Mini-LED kurz erklärtSo funktioniert die neue Bildschirmtechnologie
Computerhersteller, TV-Firmen und nicht zuletzt Apple setzen auf Mini-LED. Wir erklären, worum es sich hierbei handelt.
Schon wieder eine neue Bildschirmtechnologie? Das ist doch pures Marketing wie bei den gebogenen oder den 3-D-Screens.
Nein. Anders als die beiden Flop-Technologien, die sich heute höchstens noch in Nischen bewähren (Gamer mögen die gebogenen Bildschirme), steckt durchaus Potenzial in Mini-LED. Es handelt sich dabei nämlich weniger um eine Revolution als eine Weiterentwicklung der bewährten LCD- oder auch LED-Bildschirme.
Alter Wein in neuen Schläuchen?
Das trifft es tatsächlich gar nicht so schlecht. Auch wenn es den Verbesserungen in keiner Weise gerecht wird. Technisch muss man sich den Unterschied zwischen den bewährten LED-Bildschirmen und Mini-LED etwa so vorstellen: LED/LCD-Bildschirme funktionieren ähnlich wie ein Diaprojektor. Wie bei einem Dia ist das Bild auf einer eigenen Fläche, und dahinter ist eine starke Lampe, die es sichtbar macht. Manchmal kommen auch mehrere Lampen zum Einsatz, aber sehr präzis ist das alles nicht. Bei Mini-LED kommen (wie es der Name schon sagt) viele kleine LED-Lichter zum Einsatz, die das Bild ganz gezielt beleuchten. Dunkle Stellen bleiben dunkel, und helle werden hell.
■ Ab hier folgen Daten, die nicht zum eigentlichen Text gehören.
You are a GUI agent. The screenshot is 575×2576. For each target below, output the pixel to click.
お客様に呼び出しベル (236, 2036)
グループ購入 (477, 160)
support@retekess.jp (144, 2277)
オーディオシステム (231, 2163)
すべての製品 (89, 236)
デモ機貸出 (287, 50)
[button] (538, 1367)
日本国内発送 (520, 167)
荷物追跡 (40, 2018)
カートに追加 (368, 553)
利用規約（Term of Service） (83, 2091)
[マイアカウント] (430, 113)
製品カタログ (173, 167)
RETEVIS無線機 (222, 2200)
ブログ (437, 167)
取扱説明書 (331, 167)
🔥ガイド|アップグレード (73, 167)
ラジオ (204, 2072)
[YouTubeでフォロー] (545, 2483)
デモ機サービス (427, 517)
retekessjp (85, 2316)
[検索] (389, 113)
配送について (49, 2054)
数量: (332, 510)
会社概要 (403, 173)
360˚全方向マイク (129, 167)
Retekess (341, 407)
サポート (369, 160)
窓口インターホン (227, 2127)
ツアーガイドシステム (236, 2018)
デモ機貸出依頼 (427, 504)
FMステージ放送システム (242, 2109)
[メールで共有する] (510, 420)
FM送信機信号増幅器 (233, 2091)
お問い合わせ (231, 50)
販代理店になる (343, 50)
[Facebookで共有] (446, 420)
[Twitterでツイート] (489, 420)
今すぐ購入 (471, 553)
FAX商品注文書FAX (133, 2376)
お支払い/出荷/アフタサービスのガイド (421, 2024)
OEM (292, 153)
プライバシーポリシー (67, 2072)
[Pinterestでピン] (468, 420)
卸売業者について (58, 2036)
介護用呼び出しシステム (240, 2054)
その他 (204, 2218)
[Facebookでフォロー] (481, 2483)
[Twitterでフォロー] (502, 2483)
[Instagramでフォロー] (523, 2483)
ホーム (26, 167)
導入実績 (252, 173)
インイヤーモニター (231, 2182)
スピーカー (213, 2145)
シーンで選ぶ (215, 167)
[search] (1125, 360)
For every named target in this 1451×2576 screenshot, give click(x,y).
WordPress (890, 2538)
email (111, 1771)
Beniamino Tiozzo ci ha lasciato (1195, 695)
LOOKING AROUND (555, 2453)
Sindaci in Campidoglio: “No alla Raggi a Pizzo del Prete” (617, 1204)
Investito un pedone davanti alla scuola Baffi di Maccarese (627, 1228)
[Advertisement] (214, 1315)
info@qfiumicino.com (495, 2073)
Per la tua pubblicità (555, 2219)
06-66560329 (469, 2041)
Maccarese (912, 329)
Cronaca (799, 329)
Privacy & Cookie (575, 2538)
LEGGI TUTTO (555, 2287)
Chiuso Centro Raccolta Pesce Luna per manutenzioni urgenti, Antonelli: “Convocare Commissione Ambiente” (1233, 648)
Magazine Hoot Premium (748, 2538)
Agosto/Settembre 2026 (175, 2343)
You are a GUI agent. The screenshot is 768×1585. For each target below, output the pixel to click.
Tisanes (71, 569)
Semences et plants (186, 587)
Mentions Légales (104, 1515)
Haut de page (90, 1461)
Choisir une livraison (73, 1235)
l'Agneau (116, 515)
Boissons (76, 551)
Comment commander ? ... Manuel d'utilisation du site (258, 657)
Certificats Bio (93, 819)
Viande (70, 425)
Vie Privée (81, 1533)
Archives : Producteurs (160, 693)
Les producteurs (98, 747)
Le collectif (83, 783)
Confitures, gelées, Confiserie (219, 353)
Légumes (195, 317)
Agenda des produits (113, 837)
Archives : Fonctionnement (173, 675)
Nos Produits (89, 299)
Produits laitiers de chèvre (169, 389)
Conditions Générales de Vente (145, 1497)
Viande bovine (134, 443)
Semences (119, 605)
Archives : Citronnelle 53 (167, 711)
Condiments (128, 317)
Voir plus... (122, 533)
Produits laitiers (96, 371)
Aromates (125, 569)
Das klingt verdächtig nach OLED.
Ja, tatsächlich. In den letzten Jahren hat sich die OLED-Technologie bei Smartphones im mittleren bis hohen Preissegment durchgesetzt, und auch in vielen Fernsehern finden sich inzwischen diese Bildschirme mit satten Farben und vor allem richtig schwarzem Schwarz. Anders als bei LED oder Mini-LED leuchtet dort aber jeder Bildpunkt selbst. Es braucht keine Lichtquelle dahinter. Darum ist bei OLED Schwarz auch wirklich schwarz.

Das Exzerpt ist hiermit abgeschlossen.